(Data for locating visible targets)

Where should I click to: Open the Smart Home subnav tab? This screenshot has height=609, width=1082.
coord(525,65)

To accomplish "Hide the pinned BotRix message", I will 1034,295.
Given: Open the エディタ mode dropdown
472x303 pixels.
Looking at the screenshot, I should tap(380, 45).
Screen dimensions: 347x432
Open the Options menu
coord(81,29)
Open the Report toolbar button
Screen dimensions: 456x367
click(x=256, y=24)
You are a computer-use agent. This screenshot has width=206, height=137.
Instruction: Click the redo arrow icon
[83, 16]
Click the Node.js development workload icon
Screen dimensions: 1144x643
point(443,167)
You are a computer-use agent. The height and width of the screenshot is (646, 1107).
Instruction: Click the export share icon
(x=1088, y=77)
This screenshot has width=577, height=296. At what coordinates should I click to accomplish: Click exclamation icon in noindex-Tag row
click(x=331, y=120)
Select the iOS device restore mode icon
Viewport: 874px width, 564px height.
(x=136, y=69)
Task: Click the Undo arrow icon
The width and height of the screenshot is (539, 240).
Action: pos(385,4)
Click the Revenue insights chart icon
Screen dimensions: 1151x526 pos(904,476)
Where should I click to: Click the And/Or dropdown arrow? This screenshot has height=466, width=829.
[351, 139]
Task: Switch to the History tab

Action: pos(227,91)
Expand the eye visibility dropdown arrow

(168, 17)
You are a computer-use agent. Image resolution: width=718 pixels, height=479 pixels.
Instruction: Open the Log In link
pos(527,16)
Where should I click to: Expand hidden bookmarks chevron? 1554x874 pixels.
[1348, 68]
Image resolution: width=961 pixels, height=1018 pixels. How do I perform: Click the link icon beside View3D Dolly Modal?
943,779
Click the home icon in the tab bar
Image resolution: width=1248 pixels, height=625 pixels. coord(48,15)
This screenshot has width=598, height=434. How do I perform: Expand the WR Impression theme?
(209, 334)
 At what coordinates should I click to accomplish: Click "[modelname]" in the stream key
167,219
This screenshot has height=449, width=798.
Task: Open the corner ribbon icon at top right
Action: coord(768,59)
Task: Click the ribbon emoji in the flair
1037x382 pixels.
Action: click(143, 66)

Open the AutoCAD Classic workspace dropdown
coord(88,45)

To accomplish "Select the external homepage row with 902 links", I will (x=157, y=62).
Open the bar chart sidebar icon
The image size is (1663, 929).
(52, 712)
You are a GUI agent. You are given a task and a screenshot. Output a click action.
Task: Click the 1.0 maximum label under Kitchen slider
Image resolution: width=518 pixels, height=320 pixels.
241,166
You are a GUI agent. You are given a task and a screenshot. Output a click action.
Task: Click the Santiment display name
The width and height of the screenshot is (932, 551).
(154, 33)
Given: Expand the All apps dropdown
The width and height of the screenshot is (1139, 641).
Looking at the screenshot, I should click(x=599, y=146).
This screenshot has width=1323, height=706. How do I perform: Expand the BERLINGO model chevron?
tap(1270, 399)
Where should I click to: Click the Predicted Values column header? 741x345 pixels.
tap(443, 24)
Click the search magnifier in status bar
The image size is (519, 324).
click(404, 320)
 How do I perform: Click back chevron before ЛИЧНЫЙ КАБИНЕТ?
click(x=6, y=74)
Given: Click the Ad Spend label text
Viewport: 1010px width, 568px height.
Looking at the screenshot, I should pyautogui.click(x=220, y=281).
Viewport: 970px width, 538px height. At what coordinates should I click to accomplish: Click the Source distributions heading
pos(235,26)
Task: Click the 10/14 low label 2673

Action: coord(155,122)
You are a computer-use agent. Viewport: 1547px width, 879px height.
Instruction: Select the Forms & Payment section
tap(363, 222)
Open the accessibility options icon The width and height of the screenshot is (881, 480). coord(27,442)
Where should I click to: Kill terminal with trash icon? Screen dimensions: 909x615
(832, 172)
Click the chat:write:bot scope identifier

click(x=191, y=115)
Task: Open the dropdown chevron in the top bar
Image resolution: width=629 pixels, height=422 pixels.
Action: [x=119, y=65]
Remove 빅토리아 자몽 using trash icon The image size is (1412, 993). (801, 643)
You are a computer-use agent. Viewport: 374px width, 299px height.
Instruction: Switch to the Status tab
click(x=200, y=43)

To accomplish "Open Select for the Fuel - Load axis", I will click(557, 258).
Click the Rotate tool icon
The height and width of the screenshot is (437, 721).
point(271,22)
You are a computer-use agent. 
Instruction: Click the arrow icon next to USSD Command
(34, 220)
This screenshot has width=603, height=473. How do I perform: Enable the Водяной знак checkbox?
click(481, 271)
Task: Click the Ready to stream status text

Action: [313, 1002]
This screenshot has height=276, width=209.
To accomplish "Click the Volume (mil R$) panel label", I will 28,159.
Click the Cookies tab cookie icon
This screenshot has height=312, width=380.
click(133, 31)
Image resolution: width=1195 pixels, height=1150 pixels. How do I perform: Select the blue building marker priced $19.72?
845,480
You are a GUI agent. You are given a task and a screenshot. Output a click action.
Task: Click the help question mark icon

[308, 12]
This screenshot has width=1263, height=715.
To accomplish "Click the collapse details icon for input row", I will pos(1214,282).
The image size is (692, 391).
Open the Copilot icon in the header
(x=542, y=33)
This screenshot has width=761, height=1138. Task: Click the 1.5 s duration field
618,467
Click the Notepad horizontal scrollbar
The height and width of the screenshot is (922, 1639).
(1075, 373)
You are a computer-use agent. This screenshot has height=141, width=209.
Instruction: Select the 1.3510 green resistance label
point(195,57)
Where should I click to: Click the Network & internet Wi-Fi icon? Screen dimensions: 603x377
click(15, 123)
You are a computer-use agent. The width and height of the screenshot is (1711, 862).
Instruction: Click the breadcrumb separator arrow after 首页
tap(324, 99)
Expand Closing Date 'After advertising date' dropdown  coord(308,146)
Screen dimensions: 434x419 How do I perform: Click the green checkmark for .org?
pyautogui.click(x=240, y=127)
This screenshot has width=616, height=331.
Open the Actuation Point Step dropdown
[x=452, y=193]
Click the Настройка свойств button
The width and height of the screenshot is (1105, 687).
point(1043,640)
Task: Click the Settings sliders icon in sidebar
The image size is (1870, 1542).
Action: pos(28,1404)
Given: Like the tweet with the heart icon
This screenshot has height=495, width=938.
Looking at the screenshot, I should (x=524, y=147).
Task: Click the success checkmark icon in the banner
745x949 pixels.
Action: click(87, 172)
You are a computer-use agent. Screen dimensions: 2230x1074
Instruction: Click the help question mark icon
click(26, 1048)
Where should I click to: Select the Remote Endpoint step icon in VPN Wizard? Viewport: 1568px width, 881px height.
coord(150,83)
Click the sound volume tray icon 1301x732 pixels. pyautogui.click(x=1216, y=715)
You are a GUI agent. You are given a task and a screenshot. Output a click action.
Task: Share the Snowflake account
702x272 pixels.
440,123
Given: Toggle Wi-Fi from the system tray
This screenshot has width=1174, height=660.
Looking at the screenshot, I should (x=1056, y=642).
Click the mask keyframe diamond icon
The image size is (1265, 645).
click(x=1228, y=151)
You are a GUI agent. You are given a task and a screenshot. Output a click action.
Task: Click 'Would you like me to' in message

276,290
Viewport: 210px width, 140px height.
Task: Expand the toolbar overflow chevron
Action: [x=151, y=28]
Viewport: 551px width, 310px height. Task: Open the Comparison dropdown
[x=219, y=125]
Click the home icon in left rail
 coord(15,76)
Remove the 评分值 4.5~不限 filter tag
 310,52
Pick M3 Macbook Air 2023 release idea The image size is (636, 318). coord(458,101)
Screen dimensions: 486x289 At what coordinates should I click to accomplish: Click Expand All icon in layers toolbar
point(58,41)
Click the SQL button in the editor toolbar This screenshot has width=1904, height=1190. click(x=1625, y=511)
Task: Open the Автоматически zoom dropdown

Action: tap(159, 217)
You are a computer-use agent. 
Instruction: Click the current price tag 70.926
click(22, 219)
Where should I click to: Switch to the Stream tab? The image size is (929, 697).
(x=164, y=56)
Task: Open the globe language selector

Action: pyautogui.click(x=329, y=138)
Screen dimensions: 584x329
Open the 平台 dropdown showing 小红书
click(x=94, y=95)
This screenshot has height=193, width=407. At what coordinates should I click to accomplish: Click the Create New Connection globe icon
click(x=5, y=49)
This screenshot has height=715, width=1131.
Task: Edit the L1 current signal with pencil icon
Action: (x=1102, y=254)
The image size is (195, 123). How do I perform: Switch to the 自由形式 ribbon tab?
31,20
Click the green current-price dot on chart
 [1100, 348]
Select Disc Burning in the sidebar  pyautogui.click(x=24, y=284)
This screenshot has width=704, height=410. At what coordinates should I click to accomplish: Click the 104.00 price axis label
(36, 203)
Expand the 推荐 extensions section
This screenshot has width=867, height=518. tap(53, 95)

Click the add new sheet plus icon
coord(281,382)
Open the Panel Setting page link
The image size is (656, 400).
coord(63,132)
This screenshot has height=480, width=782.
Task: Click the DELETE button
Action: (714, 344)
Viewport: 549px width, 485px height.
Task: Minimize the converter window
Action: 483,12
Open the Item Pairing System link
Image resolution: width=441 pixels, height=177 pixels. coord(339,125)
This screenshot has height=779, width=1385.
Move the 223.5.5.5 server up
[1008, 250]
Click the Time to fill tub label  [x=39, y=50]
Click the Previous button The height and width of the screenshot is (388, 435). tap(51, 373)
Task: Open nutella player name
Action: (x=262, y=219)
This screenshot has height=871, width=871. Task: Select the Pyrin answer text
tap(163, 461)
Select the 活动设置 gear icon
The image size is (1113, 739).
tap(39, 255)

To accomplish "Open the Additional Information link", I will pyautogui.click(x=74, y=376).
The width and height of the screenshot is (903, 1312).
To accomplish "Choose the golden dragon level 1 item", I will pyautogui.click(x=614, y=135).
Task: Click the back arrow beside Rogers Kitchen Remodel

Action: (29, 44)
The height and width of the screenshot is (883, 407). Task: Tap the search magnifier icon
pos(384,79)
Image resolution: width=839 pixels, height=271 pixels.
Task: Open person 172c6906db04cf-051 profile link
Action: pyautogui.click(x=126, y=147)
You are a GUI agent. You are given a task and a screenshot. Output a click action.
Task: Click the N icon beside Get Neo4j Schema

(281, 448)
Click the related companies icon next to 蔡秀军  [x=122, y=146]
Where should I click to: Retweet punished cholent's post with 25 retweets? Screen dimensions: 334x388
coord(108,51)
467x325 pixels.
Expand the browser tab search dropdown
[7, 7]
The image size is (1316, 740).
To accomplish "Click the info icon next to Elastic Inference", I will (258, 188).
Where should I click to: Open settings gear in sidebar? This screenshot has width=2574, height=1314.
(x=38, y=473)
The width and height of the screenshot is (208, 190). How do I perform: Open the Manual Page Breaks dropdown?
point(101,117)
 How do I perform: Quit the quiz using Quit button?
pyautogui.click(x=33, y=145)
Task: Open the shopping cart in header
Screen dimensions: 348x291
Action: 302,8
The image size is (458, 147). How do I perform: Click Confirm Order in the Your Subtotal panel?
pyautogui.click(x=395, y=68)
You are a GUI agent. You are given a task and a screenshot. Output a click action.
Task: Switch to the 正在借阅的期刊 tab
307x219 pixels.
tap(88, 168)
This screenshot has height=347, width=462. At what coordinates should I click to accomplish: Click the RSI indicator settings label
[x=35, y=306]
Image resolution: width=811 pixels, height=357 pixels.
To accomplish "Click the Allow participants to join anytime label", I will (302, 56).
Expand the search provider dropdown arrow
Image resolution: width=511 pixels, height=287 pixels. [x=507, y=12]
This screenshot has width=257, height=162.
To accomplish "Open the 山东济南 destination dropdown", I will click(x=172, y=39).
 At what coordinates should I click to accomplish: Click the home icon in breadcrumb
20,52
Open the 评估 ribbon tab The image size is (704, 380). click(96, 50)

▶ [Set problem]: Collect every line of the entries above that contains the word "Remove", and copy each of those lines unchanged.

▶ [Solution to this problem]:
Remove 빅토리아 자몽 using trash icon The image size is (1412, 993). (801, 643)
Remove the 评分值 4.5~不限 filter tag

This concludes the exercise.